A Nitrogen Balance Sheet, sometimes also called a Nitrogen Budget, is a way to understand and keep track of the flows of nitrogen across different parts of the economy and environment, as well as to and from other countries or regions. It then allows these flows to be analysed in a joined-up way. Summary calculations can be made of how efficiently nitrogen is currently being used and national metrics of Nitrogen Use Efficiency (NUE) are some of the key outputs from the new Scottish Nitrogen Balance Sheet (these are set out in section Nitrogen Use Efficiency of this report).
However, it is important to appreciate that the full Scottish Nitrogen Balance Sheet (SNBS) is a far richer and more complex data source than can ever be expressed in any given set of simple summary metrics. The full initial SNBS dataset has been published alongside this report and can provide the basis for a wide range of further analyses and outputs, depending on users’ interests.
Through The Climate Change (Nitrogen Balance Sheet) (Scotland) Regulations 2022, Scotland has committed to establishing a statutory whole-economy Nitrogen Balance Sheet, with regular formal review.
Scotland is, to our knowledge at the time of writing, the only country in the world to have enshrined in law a regularly updated, cross-economy and cross-environment Nitrogen Balance Sheet. Many other countries have carried out occasional research-focussed balance sheets, as evidenced in the European Nitrogen Assessment which includes a UK nitrogen budget. However, these studies differ considerably in the flows and systems included and the methods applied in the calculations, which makes comparisons difficult.
What is the Scottish Nitrogen Balance Sheet used for?
The main statutory purpose of the SNBS is to support progress to Scotland’s national greenhouse gas emissions reduction targets. This is because one form of nitrogen - nitrous oxide (N2O) - is an important greenhouse gas. Identifying opportunities for improving how efficiently nitrogen is used across key parts of the economy will, therefore, help with tackling climate change.

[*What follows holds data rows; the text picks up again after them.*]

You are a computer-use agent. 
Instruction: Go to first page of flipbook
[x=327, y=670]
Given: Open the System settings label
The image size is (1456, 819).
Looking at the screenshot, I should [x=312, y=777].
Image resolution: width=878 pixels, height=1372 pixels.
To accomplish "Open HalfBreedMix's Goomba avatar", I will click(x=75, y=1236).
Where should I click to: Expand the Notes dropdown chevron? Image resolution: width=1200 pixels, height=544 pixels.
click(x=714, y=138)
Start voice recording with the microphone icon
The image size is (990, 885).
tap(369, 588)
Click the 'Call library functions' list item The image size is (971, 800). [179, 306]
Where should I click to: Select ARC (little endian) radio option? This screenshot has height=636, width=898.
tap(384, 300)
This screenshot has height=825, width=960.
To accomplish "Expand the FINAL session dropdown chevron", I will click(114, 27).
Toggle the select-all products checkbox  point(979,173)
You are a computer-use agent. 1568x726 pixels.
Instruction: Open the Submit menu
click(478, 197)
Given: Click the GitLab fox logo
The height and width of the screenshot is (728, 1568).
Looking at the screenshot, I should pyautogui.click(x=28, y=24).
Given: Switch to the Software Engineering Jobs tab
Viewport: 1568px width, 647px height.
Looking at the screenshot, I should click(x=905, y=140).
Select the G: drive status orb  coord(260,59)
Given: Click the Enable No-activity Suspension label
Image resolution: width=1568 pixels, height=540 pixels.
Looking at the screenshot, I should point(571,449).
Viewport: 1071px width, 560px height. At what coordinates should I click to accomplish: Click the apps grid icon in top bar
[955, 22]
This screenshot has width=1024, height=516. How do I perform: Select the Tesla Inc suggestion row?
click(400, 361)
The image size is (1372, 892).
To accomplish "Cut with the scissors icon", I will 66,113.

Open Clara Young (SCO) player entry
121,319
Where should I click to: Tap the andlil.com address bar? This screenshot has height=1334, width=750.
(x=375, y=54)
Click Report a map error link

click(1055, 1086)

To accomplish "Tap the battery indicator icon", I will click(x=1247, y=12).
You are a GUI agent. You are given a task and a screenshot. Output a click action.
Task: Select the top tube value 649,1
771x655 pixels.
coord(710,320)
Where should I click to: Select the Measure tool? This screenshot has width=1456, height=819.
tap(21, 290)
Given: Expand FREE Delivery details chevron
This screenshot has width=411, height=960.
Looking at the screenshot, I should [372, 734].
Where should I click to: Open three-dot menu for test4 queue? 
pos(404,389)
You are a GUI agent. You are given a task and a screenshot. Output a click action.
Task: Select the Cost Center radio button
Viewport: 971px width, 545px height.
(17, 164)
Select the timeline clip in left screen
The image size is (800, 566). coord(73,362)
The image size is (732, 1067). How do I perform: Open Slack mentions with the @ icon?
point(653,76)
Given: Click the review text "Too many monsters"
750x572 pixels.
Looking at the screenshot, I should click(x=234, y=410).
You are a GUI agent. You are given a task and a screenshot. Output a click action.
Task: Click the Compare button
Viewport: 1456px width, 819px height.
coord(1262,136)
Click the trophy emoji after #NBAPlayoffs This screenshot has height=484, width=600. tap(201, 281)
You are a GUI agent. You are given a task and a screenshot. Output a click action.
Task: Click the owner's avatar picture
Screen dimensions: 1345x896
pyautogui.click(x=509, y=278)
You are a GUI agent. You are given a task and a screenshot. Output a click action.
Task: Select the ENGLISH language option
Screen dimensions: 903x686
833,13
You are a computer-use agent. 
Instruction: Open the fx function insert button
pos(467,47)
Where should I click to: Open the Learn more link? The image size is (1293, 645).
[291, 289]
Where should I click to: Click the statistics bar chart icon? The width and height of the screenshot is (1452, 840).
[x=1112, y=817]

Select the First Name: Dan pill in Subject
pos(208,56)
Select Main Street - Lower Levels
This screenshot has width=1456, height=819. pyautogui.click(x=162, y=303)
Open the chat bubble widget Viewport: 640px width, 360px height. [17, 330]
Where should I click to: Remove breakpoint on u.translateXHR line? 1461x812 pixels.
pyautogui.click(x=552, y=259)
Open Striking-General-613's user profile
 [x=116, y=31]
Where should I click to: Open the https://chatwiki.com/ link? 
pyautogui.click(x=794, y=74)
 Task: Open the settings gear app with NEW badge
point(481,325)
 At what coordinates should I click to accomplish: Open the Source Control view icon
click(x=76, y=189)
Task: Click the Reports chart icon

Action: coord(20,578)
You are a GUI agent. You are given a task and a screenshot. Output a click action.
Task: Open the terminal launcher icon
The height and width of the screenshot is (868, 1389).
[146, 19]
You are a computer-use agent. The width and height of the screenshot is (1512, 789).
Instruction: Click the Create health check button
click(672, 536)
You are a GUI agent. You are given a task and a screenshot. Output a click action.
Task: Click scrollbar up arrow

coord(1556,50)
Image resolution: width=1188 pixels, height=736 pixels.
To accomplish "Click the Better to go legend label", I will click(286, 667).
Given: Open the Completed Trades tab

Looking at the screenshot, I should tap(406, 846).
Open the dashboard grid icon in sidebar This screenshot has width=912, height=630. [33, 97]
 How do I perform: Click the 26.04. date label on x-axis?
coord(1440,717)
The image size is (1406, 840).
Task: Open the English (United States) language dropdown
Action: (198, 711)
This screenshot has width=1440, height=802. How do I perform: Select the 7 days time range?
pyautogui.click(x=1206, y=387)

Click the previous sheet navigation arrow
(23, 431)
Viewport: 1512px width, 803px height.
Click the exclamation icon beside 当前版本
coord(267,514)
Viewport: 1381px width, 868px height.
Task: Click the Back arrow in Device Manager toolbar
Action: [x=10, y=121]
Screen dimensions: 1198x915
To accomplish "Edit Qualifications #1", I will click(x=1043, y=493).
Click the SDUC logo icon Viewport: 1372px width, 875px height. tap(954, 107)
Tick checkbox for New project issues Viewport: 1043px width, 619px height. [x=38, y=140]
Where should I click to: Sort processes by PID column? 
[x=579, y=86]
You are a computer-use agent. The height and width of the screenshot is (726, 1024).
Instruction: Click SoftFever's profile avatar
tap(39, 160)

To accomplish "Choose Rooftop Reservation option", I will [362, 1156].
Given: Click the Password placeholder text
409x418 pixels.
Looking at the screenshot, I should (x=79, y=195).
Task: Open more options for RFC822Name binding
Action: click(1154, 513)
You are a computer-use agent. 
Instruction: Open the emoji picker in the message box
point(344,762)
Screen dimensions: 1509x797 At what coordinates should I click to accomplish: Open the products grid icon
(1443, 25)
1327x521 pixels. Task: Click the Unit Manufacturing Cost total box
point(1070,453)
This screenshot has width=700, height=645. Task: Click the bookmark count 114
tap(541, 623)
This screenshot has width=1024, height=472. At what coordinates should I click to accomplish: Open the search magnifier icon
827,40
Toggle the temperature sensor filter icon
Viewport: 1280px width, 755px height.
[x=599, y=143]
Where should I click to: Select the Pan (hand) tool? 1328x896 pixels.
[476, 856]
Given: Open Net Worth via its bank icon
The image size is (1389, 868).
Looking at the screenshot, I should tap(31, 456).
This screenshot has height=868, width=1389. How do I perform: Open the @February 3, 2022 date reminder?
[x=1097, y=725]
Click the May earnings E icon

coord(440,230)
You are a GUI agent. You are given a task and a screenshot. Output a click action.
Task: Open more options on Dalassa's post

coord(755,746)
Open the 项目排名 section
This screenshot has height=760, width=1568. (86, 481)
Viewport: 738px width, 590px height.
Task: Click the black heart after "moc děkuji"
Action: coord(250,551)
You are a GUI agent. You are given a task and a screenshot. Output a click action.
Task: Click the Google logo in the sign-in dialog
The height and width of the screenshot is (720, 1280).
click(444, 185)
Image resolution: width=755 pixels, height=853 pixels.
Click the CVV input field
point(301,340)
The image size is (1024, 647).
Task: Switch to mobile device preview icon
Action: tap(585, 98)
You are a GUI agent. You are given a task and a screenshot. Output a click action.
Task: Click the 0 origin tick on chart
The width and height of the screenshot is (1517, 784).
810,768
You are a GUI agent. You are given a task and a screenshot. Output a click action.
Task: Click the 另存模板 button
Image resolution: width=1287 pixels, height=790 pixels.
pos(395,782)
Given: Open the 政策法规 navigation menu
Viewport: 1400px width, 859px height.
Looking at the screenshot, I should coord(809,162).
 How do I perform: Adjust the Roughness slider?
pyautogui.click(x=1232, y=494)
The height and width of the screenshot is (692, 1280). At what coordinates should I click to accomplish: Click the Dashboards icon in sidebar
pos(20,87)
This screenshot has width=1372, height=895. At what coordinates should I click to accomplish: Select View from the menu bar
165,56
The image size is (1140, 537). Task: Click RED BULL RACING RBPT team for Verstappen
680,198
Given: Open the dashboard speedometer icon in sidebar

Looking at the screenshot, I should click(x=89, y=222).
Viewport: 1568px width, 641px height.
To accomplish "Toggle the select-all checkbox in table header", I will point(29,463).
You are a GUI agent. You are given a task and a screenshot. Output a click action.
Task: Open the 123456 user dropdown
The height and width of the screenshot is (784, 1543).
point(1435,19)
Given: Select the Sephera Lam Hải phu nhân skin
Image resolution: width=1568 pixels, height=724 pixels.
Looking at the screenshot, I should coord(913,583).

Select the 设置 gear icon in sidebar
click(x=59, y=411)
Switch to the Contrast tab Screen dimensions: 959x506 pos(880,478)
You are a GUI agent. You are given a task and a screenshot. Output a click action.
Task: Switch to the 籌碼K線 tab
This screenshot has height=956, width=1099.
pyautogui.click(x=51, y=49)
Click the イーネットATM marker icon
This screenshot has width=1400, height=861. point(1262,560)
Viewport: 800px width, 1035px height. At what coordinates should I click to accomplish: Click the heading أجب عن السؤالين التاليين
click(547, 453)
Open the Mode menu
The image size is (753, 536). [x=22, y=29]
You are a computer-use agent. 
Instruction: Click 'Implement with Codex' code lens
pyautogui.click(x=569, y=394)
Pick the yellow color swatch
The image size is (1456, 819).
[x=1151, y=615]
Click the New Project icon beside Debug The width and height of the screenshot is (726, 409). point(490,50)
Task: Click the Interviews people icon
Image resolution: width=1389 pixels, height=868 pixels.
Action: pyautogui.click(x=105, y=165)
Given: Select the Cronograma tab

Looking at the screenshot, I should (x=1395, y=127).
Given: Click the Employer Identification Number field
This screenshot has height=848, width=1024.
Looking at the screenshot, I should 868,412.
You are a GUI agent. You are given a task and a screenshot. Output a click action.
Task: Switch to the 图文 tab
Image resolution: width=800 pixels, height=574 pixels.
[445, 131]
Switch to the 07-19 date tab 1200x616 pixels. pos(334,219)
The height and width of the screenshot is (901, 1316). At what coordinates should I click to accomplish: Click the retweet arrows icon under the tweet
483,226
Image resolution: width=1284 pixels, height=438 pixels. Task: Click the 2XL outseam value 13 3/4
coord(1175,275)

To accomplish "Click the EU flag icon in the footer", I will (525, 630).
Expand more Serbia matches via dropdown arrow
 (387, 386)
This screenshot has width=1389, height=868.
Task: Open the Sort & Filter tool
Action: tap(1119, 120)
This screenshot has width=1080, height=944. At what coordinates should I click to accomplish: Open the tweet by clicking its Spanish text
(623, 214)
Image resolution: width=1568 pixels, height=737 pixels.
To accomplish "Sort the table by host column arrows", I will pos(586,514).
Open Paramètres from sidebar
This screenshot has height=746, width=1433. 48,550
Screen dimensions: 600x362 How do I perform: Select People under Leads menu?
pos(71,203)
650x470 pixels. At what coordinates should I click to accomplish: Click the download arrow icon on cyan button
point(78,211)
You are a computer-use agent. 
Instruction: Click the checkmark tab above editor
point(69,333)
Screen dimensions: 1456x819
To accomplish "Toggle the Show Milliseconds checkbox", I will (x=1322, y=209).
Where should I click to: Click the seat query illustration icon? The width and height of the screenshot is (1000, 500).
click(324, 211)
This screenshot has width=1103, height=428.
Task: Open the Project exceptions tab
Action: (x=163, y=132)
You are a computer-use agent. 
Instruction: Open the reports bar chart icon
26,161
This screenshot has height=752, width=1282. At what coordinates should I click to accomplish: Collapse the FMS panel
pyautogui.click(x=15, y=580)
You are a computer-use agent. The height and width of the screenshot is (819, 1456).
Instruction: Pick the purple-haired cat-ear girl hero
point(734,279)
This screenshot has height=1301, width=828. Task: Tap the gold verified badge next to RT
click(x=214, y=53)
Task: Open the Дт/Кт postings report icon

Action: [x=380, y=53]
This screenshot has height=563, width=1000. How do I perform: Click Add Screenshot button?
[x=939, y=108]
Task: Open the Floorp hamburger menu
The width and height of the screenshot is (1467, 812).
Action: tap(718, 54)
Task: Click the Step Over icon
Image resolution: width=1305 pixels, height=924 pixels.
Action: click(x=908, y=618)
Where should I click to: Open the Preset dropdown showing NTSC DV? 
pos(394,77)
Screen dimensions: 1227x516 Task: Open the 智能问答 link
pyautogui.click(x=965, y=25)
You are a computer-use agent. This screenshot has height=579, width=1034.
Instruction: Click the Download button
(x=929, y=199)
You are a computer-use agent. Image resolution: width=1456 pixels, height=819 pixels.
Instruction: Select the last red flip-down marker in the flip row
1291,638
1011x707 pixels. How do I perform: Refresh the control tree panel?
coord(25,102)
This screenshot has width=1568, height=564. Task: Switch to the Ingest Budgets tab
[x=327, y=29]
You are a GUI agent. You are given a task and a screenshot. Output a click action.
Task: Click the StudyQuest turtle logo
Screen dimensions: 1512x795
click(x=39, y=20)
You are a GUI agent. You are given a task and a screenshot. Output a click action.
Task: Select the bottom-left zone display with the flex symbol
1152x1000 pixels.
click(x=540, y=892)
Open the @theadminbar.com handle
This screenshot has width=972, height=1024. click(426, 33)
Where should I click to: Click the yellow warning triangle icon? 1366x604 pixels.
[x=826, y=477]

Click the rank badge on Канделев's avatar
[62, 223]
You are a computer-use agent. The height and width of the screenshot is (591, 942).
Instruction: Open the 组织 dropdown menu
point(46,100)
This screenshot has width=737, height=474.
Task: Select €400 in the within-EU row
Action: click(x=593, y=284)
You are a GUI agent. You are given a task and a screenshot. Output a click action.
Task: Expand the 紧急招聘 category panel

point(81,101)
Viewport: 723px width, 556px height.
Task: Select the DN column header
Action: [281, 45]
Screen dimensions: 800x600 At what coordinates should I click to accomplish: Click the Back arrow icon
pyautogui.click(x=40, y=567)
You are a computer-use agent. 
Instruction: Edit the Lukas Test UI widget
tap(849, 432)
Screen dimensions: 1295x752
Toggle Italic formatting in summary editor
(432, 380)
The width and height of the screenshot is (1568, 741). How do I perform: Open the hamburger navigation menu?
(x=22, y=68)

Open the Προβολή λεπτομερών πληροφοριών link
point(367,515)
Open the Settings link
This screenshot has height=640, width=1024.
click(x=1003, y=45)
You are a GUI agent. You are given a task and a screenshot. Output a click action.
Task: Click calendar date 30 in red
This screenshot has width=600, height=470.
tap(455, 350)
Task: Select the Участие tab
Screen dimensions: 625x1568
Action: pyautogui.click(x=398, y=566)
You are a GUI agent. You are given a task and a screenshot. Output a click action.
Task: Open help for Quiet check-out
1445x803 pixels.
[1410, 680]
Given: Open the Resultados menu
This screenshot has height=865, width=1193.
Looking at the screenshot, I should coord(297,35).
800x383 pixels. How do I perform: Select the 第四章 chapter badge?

However, the fact that nitrogen - in all of its many forms - is basically everywhere in the economy and environment means that the evidence base provided by the SNBS also has the potential to support a range of wider policy applications. These include the development and monitoring of air quality policies (NOx and ammonia (NH3) being important air quality pollutants) and the identification of further opportunities to promote environmental efficiency in the production of food, natural fibres and more. As noted above, the new SNBS dataset may also assist stakeholders outside of the Scottish Government in generating their own analyses and outputs.